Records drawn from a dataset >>
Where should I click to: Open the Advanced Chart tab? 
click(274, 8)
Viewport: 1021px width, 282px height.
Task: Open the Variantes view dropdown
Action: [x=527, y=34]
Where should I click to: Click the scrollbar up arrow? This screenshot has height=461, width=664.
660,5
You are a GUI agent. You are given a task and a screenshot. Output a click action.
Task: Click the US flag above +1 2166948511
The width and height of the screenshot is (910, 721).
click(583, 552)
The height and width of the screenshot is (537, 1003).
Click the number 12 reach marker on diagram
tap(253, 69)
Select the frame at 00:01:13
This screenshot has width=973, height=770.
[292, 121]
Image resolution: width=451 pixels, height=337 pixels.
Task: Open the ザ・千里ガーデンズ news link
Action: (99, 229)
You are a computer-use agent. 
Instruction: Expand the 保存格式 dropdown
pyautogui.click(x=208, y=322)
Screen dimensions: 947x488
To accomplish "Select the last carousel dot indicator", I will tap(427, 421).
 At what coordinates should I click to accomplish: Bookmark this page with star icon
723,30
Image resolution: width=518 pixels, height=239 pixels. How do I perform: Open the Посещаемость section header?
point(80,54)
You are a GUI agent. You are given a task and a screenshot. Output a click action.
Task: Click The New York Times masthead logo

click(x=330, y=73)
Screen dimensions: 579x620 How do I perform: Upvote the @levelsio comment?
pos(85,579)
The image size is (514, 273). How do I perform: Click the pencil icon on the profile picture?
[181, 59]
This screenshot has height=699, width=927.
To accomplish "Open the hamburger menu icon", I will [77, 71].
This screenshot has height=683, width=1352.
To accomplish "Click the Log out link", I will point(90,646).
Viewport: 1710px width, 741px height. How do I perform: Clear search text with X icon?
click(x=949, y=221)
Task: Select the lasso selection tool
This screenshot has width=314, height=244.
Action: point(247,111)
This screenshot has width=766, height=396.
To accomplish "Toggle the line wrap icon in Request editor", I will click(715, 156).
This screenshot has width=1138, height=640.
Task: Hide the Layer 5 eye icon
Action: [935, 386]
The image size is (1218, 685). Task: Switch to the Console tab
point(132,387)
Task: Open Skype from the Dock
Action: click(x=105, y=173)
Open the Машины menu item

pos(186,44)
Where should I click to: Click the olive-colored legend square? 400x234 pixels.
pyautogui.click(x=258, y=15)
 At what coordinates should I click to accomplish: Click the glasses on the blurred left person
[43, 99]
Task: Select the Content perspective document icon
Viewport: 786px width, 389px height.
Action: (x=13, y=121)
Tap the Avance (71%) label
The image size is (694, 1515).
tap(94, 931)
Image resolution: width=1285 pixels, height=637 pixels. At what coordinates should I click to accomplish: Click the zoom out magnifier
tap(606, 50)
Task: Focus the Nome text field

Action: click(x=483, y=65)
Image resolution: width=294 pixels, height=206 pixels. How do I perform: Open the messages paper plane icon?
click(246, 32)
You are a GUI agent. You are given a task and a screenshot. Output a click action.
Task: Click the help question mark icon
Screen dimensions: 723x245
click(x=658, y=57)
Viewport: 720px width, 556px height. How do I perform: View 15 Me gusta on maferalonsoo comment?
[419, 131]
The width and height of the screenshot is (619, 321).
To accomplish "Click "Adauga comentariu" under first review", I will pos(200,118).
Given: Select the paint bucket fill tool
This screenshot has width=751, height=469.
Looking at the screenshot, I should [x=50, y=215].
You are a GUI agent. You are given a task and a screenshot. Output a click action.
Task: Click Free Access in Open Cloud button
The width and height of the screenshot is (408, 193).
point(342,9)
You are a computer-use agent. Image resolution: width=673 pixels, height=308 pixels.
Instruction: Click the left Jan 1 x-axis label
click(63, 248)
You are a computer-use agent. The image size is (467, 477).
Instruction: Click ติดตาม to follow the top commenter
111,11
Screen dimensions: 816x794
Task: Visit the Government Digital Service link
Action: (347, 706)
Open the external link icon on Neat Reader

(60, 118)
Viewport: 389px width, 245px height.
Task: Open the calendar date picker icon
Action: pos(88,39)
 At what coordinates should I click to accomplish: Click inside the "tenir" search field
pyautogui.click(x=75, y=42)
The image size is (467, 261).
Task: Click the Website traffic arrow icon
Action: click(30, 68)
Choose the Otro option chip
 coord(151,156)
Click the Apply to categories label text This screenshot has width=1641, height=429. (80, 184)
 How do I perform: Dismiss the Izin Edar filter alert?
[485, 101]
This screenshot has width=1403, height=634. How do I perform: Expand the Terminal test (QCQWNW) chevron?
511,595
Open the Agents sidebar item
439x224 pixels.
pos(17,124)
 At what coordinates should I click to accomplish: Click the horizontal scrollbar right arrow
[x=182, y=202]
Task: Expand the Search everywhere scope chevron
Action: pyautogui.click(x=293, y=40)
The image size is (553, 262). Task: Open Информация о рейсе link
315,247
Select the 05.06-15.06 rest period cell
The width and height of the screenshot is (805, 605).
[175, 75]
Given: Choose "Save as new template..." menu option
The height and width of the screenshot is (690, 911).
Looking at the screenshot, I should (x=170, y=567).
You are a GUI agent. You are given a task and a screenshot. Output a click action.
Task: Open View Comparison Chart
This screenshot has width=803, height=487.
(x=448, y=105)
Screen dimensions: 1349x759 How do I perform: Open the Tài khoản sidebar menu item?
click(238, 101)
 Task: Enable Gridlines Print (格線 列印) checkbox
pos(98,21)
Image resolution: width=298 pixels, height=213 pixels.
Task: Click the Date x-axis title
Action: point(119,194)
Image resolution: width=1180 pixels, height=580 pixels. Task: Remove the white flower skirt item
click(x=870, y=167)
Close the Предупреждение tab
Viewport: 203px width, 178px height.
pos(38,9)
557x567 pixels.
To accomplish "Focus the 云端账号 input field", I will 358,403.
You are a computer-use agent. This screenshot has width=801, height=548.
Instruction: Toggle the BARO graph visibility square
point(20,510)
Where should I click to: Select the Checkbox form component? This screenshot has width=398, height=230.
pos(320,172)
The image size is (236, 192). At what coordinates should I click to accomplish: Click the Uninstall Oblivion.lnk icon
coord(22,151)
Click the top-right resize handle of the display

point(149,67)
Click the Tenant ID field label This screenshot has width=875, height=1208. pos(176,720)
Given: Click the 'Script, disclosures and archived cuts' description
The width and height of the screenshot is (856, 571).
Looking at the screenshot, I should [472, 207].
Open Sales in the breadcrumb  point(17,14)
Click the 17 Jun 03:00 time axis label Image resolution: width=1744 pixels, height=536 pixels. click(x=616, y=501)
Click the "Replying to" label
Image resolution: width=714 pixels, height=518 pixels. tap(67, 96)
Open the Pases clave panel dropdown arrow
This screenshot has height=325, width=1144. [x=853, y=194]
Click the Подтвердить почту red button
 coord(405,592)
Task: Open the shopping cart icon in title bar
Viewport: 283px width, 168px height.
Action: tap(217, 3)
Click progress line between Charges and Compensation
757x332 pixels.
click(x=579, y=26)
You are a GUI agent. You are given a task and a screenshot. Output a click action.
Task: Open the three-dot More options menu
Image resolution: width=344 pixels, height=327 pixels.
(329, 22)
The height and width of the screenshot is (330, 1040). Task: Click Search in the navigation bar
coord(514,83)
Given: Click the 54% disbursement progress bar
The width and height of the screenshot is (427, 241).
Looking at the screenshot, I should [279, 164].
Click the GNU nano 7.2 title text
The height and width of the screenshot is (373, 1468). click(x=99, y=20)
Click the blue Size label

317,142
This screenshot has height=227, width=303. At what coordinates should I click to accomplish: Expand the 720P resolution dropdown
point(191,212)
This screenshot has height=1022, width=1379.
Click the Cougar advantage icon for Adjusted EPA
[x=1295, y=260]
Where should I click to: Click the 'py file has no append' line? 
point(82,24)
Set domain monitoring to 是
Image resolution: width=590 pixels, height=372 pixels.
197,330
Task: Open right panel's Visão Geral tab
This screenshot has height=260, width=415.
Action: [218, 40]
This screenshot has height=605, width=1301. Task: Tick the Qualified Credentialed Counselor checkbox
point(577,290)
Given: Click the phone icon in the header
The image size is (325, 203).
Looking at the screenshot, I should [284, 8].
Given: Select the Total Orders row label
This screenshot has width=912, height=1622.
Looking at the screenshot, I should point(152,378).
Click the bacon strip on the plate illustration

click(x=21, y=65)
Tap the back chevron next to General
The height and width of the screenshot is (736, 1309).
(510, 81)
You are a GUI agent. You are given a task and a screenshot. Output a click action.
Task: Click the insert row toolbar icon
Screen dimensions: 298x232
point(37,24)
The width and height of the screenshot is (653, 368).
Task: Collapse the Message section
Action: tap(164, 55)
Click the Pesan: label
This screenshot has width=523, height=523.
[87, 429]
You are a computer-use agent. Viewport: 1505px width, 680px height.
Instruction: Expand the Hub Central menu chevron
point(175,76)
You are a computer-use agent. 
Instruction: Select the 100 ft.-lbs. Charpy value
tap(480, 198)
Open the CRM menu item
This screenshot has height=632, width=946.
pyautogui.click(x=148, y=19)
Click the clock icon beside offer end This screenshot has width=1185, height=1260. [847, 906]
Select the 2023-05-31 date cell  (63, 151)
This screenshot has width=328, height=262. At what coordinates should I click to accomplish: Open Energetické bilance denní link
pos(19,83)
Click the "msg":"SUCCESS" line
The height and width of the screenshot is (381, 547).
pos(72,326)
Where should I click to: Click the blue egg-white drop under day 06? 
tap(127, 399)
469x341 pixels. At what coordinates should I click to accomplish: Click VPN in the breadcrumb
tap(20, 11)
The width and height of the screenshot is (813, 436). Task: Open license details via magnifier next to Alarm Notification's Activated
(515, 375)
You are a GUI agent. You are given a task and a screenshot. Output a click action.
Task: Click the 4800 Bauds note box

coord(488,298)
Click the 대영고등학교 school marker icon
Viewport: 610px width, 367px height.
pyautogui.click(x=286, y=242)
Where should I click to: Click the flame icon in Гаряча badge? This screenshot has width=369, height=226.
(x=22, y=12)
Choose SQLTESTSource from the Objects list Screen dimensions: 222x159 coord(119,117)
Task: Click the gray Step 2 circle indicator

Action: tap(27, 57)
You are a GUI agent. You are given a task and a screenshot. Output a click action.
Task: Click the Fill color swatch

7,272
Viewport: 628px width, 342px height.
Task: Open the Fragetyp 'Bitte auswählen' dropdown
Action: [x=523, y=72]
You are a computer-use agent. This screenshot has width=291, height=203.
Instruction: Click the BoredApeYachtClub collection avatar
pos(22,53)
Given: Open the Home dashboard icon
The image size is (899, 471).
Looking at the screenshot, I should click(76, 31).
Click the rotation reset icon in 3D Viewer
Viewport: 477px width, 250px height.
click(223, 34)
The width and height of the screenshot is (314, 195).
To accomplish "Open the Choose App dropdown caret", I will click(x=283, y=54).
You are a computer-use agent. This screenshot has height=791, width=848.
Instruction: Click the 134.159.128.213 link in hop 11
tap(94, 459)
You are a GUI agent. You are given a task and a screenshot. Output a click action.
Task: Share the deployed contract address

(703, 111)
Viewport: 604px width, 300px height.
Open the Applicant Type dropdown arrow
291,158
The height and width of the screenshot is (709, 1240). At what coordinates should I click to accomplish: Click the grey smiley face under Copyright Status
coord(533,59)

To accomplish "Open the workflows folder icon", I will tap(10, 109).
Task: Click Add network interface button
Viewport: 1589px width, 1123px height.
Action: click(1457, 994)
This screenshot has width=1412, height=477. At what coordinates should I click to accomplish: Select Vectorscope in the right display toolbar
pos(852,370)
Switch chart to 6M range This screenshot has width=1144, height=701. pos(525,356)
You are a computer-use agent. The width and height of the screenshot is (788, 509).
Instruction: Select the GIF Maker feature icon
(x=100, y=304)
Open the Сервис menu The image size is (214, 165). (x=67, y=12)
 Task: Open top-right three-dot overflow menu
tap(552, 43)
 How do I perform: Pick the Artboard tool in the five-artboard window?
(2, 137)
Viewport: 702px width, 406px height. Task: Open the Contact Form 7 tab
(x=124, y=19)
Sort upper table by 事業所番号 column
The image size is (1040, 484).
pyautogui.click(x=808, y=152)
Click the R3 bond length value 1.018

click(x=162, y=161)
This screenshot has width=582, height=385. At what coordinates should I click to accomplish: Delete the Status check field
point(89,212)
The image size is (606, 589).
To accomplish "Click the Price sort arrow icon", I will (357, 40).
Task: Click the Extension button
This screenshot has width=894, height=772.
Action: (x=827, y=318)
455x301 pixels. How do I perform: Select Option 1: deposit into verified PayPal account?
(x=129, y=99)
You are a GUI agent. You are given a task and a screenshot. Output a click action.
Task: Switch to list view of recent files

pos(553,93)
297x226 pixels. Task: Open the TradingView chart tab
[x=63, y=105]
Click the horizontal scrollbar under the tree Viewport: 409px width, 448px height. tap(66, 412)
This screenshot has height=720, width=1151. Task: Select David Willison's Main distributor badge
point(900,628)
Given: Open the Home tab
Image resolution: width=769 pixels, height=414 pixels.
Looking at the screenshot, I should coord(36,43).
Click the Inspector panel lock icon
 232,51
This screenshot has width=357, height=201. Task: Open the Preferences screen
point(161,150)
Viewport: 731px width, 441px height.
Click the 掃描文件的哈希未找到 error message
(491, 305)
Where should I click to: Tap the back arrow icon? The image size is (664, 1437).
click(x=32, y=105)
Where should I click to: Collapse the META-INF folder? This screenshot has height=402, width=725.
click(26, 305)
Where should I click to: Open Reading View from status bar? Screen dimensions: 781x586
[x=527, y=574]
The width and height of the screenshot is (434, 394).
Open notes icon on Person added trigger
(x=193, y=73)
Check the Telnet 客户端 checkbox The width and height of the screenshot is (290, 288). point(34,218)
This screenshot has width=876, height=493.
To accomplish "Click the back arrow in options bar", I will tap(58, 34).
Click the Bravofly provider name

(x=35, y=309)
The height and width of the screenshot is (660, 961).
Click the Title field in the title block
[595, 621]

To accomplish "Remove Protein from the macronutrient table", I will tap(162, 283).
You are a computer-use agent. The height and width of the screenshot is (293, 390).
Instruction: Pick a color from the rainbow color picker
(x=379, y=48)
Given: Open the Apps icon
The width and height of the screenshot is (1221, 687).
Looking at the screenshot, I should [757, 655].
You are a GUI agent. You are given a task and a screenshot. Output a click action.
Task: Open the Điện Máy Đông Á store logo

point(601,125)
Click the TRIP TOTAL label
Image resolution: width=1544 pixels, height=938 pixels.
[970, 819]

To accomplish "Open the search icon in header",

GOAL OF THE EXERCISE >>
Each line above with the word "options" needs to be copied.

OUTPUT OF THE EXERCISE >>
Task: Open the three-dot More options menu
To accomplish "Click the back arrow in options bar", I will tap(58, 34).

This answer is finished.